When I heard that American Crime Story executive producer Ryan Murphy chose Gianni Versace as the focus of his second season I was intrigued. In 1997 I was living in Miami and remember when the designer was murdered in front of his house on South Beach. It was a huge deal for many reasons – the obvious one being that Versace was such a big name – and the second was because his house was located on a busy street, Ocean Drive, and people walked by it all the time. I thought that it would be an interesting story that featured Miami as a colorful backdrop but other than a quick shot of News Café and some South Beach sand, no such luck. I also thought I would learn about the background of the iconic fashion empire and why the police didn’t pay more attention to sociopathic serial killer Andrew Cunanan roaming around Miami.
Instead, what most of the series has shown so far are the inner workings of Cunanan’s twisted mind and the way he ruined the lives of virtually everyone he came in contact with. He’s disgusting and I can’t believe that so much screen time has been devoted to him. Unlike 2016’s The People v. O.J. Simpson, which offered more of a behind the scenes look at what went down outside of the courtroom, The Assassination of Gianni Versace has presented very little regarding the police involvement in the case. In fact, all we’ve seen is the police failing to distribute the posters advertising Cunanan – who killed four men in six months before Versace – as one the FBI’s most wanted. Does that mean they forgot about him?! How does that happen? So far nothing has been mentioned and all we’ve seen is a deranged serial killer’s obsessive, delusional behavior and the randomness and lack of answers surrounding the murder.

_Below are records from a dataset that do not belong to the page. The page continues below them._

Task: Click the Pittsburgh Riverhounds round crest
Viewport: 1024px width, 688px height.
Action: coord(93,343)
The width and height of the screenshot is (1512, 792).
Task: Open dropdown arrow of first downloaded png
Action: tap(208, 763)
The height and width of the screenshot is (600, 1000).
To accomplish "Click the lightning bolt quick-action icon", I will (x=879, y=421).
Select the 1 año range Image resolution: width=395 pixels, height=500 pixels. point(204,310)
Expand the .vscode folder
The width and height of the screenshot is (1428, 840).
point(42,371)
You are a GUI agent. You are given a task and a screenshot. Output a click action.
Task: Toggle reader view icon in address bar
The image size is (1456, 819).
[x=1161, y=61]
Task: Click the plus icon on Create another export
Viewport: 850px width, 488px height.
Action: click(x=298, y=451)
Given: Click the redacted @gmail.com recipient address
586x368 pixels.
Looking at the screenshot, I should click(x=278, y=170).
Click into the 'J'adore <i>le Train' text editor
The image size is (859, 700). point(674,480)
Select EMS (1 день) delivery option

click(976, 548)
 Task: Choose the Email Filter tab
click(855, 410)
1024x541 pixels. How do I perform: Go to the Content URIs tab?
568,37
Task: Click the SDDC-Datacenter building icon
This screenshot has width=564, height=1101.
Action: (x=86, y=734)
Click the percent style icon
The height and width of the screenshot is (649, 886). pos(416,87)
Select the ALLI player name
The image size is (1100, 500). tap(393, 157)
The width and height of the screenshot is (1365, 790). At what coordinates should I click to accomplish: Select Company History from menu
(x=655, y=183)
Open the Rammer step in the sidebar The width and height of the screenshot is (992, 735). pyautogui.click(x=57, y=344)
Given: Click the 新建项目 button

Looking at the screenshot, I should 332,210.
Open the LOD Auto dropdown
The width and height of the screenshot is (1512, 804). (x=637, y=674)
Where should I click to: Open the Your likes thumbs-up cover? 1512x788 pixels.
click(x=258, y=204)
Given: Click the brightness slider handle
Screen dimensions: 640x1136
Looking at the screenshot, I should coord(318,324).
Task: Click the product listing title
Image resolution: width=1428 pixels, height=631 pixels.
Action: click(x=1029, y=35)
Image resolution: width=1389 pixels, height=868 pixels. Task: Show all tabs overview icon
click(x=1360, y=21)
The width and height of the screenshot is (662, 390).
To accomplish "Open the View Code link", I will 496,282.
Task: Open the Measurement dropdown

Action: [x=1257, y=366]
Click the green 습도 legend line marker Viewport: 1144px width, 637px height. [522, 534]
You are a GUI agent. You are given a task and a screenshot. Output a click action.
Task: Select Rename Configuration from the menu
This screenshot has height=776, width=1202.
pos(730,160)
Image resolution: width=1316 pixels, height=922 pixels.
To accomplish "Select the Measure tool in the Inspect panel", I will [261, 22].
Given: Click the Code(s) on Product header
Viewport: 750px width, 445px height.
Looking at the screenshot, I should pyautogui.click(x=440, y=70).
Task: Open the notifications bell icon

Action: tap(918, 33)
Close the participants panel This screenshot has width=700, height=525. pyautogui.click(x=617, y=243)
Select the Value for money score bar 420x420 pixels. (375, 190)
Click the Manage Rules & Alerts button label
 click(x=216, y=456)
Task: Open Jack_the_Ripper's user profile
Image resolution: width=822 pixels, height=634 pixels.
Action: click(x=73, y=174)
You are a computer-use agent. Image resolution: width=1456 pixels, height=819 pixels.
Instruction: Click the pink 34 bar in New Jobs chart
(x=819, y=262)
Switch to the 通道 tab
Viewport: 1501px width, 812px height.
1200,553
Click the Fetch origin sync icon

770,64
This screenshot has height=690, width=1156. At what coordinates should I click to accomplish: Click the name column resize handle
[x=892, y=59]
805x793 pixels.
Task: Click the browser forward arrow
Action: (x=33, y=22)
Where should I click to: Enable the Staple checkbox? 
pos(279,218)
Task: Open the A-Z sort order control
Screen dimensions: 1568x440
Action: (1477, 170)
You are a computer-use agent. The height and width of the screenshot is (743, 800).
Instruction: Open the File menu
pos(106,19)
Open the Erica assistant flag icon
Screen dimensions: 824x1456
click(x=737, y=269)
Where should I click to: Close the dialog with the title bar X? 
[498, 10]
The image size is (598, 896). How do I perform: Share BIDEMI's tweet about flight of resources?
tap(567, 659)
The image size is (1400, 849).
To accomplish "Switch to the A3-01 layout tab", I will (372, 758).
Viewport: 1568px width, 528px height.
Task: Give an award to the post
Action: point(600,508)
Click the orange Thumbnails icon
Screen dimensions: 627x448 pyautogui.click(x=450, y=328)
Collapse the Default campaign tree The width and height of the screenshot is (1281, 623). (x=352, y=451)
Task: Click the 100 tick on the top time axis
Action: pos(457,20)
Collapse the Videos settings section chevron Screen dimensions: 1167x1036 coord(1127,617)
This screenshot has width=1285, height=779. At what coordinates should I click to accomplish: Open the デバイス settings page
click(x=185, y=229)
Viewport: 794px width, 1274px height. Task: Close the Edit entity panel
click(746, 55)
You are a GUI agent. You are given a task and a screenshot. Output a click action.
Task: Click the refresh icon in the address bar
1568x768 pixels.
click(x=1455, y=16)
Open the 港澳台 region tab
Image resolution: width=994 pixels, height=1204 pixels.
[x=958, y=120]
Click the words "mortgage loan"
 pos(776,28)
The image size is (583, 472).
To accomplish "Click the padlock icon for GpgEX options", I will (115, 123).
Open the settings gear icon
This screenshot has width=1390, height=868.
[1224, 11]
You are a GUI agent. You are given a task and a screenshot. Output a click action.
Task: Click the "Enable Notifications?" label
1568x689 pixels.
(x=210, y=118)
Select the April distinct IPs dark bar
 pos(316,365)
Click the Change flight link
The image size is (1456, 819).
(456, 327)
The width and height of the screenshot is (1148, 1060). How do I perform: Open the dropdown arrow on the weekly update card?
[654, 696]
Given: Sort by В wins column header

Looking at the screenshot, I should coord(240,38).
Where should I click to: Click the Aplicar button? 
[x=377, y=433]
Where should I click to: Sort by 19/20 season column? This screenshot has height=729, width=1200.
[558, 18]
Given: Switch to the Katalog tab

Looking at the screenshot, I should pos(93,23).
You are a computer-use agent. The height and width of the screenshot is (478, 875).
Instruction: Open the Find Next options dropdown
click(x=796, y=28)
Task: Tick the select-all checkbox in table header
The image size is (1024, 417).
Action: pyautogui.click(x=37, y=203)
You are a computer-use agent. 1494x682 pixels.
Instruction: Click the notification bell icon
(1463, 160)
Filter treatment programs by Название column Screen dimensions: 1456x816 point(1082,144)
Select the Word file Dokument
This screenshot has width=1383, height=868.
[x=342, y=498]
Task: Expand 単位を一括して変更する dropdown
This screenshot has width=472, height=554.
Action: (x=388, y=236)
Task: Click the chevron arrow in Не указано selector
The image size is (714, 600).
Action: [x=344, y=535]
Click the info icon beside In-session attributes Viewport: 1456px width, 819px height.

I’m halfway through episode seven (of nine) and there is no doubt that the best parts of the series are the scenes that demonstrate the Versace family’s backstory which includes Gianni (played superbly by Édgar Ramírez), sister Donatella (played by Penélope Cruz who is not always my favorite but is great in this role), and his longtime significant other Antonio D’Amico (played by Ricky Martin who is excellent and apparently doesn’t age). Their family dynamic is fascinating as it continually shifts with the various high-profile issues they deal with including the designer coming out as gay, the decision of who will take the reins of the company when his ear cancer gets worse, and the subsequent changes that occur when he ends up beating the cancer. The conversations between the siblings are especially interesting because they humbly discuss how neither can sketch but they have innovative ideas. I also like the scenes where Donatella becomes an overnight fashion icon after she wears the black leather belt dress they create together.
While I do have two more episodes to go, I can’t imagine that this season of Crime Story is going to make a miraculous turnaround. Although the acting is superb, the content continues to be disappointing because of the focus on the killer and not on the iconic family. Giving so much screen time to a person who made a career out of lying, deceiving, taking advantage, and killing is frustrating because the scenes that highlight the Versace family are so much more captivating. Murphy has said that season three will explore a New Orleans hospital overwhelmed after Hurricane Katrina and season four will delve into the Clinton-Lewinsky scandal. Hopefully both of those seasons will take their cues from O.J. Simpson by highlighting the innovators, go-getters, heroes, and creators rather than unhinged villains who ruin lives.